==== Material supplied

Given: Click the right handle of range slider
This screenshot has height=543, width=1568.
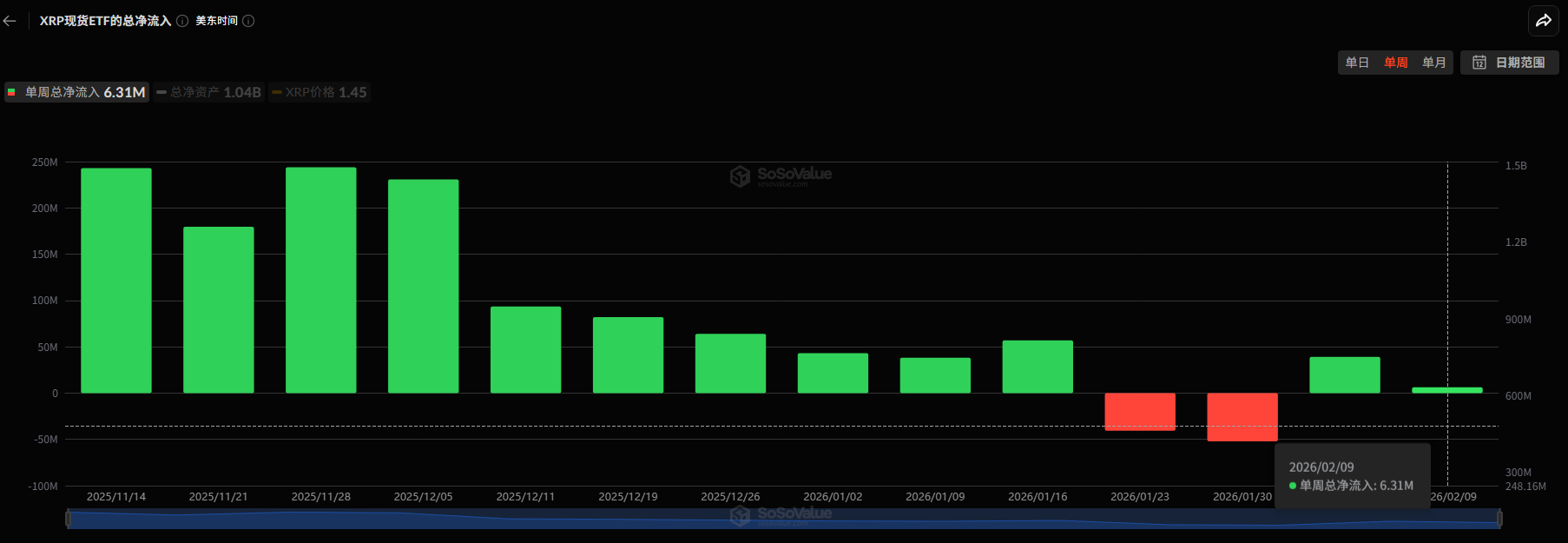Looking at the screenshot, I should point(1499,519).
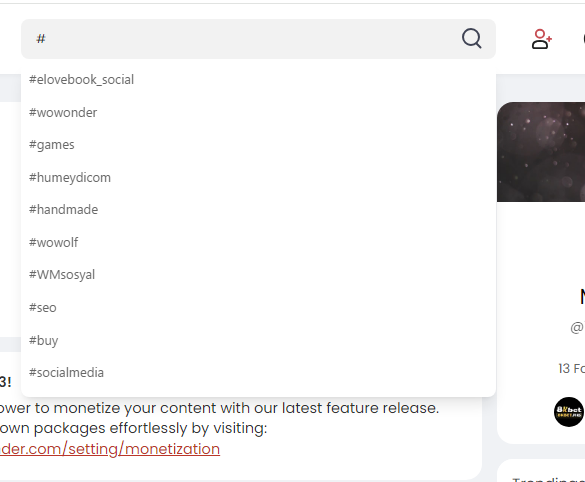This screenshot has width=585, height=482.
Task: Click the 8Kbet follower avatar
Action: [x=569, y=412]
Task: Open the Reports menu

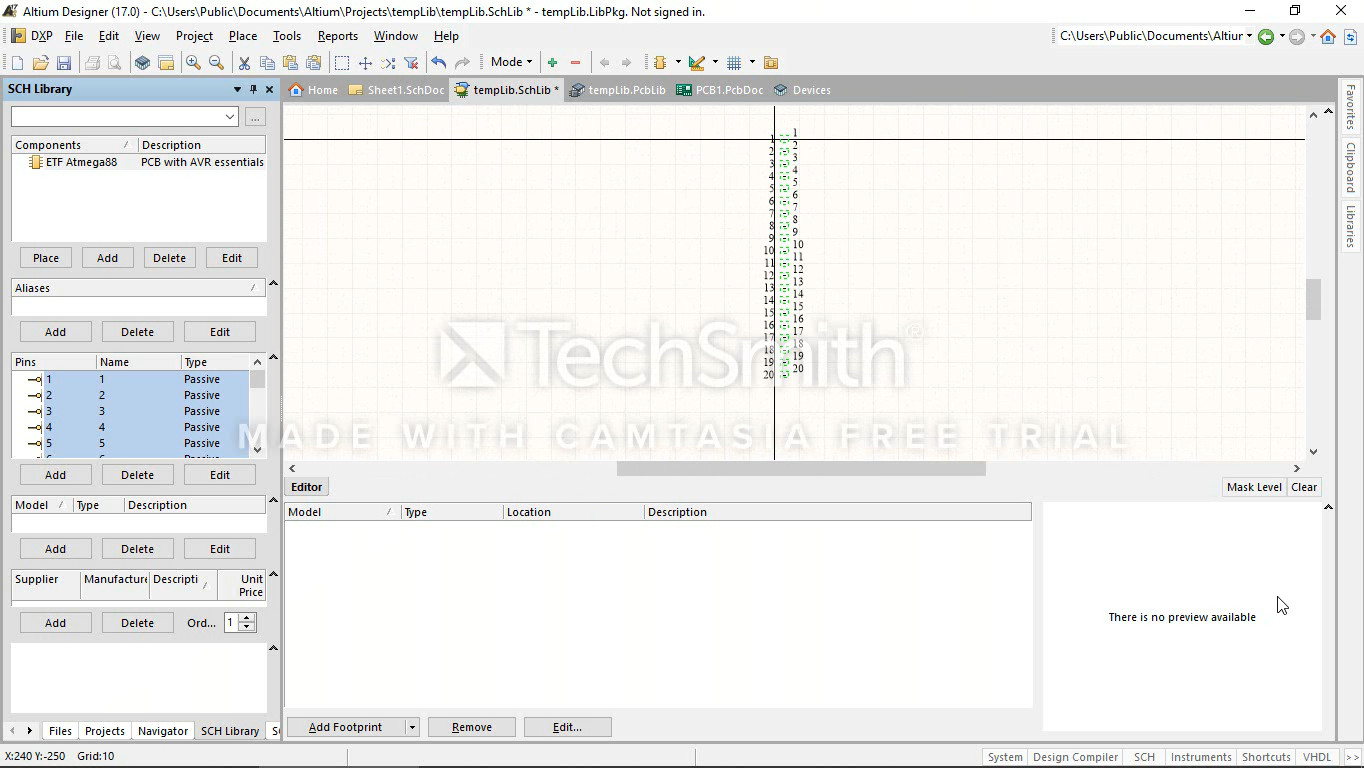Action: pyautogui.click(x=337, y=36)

========
==== Material supplied

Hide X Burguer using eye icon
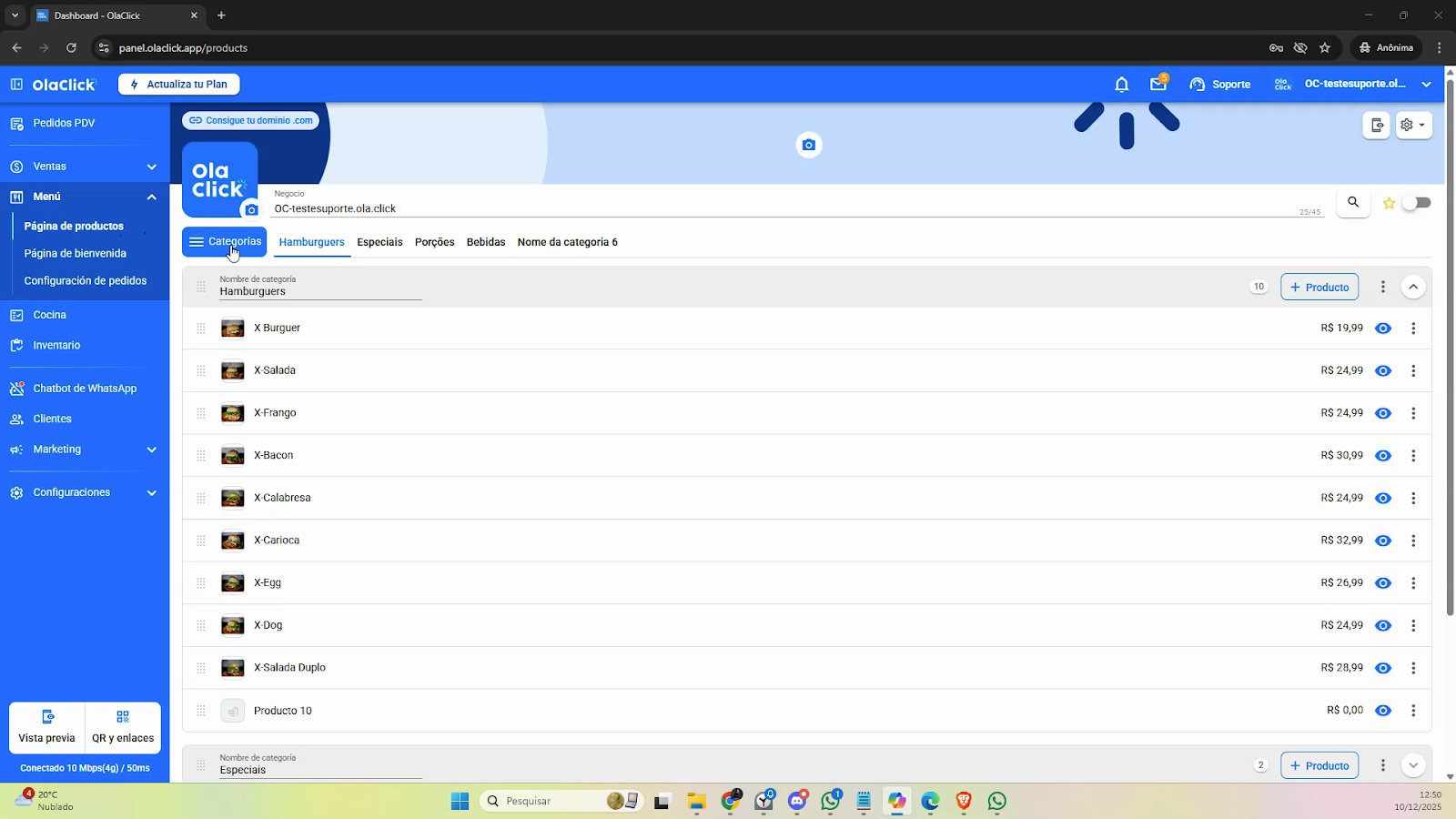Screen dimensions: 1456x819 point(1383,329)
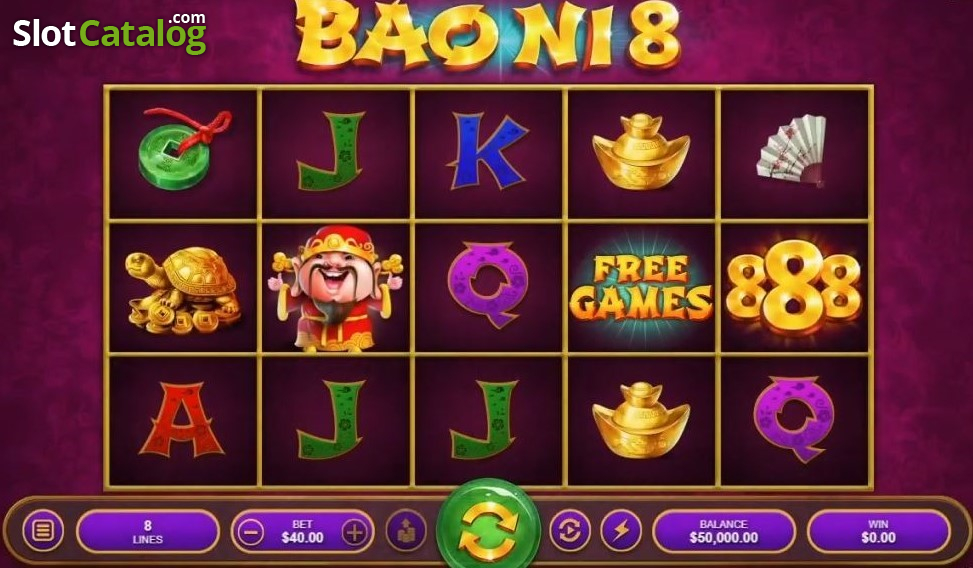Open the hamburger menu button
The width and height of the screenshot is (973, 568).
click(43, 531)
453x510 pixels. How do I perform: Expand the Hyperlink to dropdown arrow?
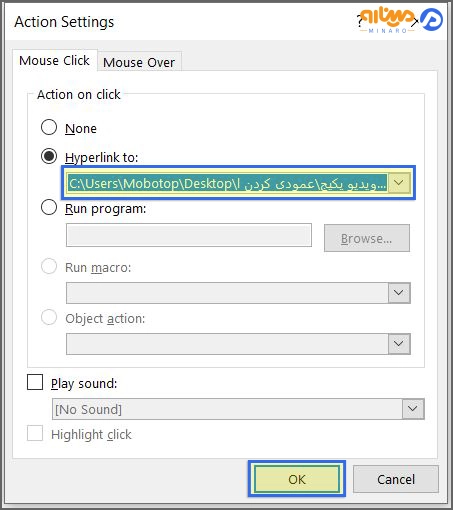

========
==== Material supplied

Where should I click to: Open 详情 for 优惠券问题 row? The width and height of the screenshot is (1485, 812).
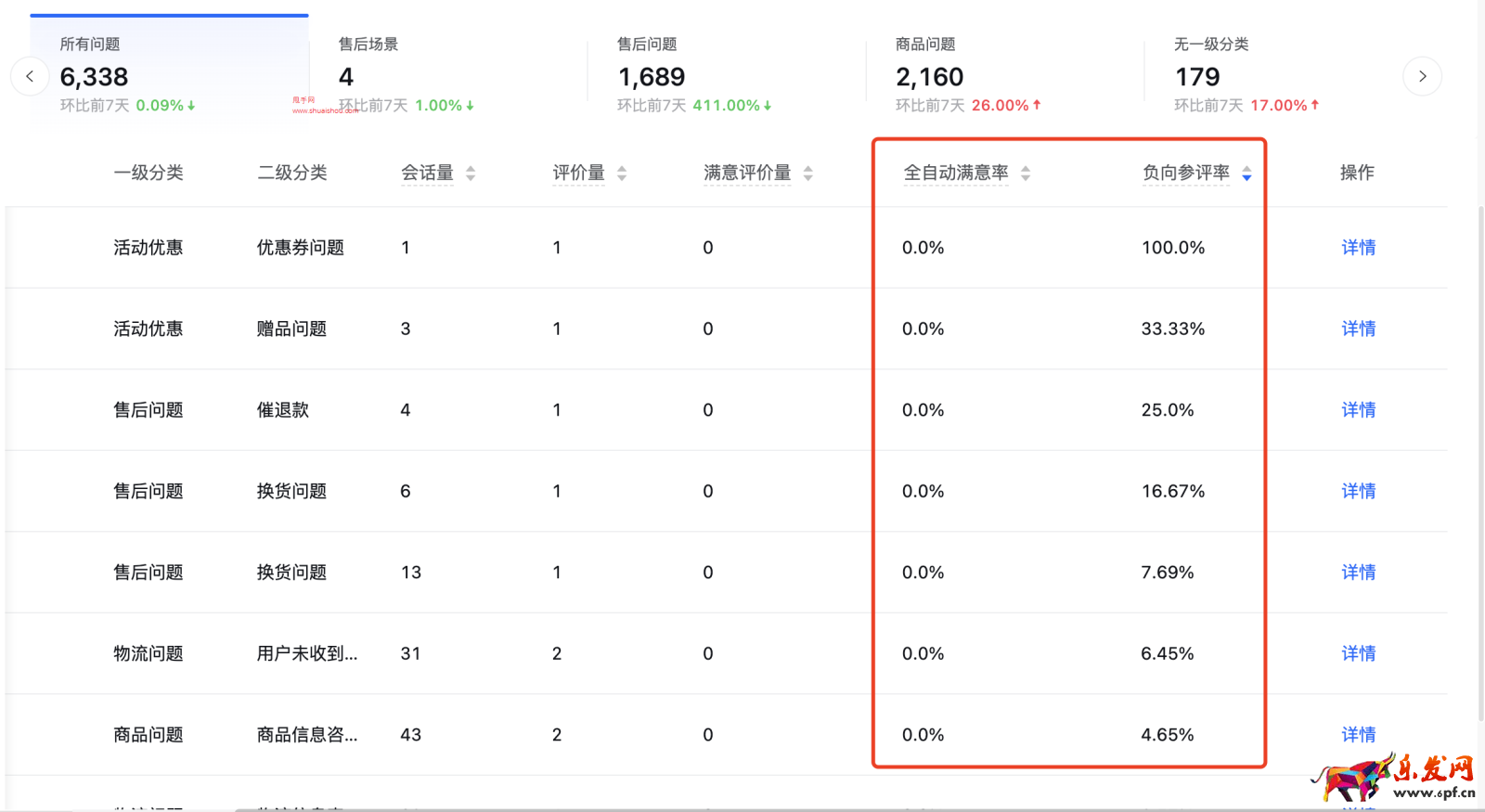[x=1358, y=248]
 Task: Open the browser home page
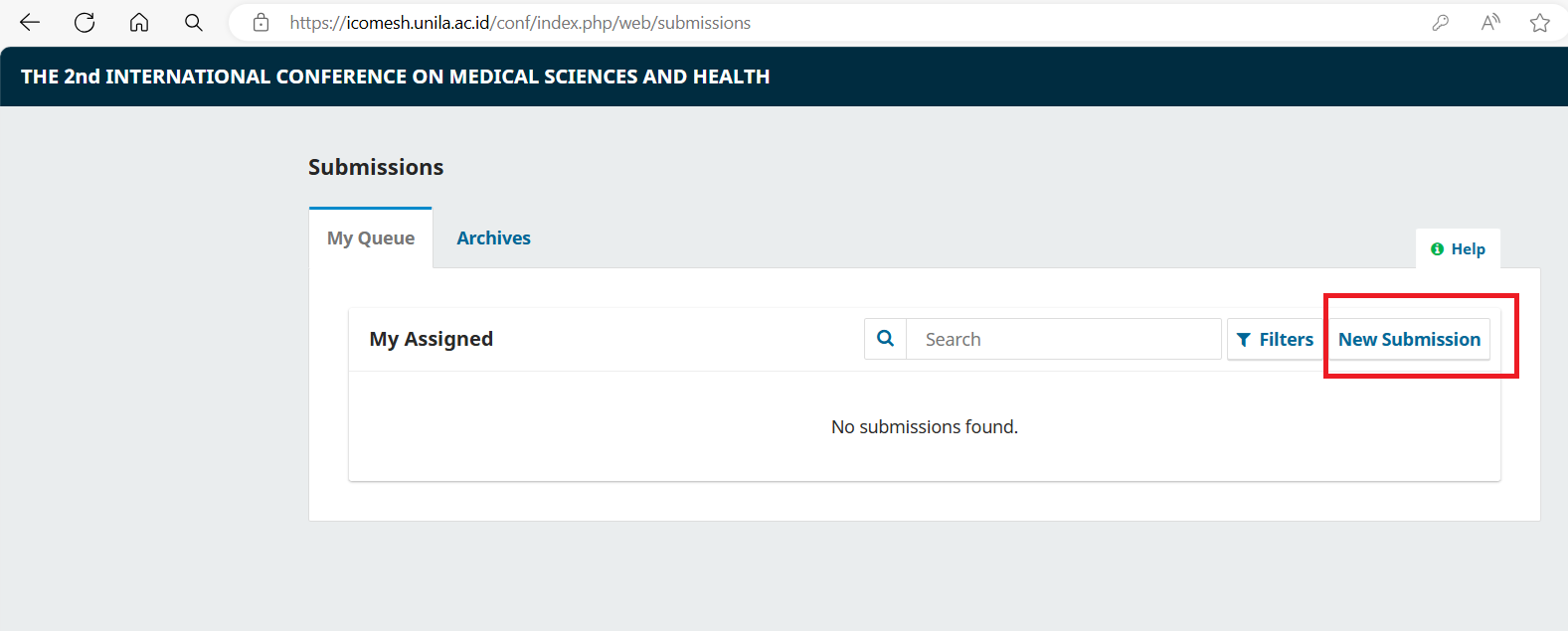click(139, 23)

========

A verbatim reproduction is expected: starting at the line above that has "Hide X Burguer using eye icon", ending at the line that has "453x510 pixels. How", both included, and with no pictures and no other lines.

Hide X Burguer using eye icon
Screen dimensions: 1456x819 point(1383,329)
Open the hamburger menu button
The width and height of the screenshot is (973, 568).
click(43, 531)
453x510 pixels. How do I perform: Expand the Hyperlink to dropdown arrow?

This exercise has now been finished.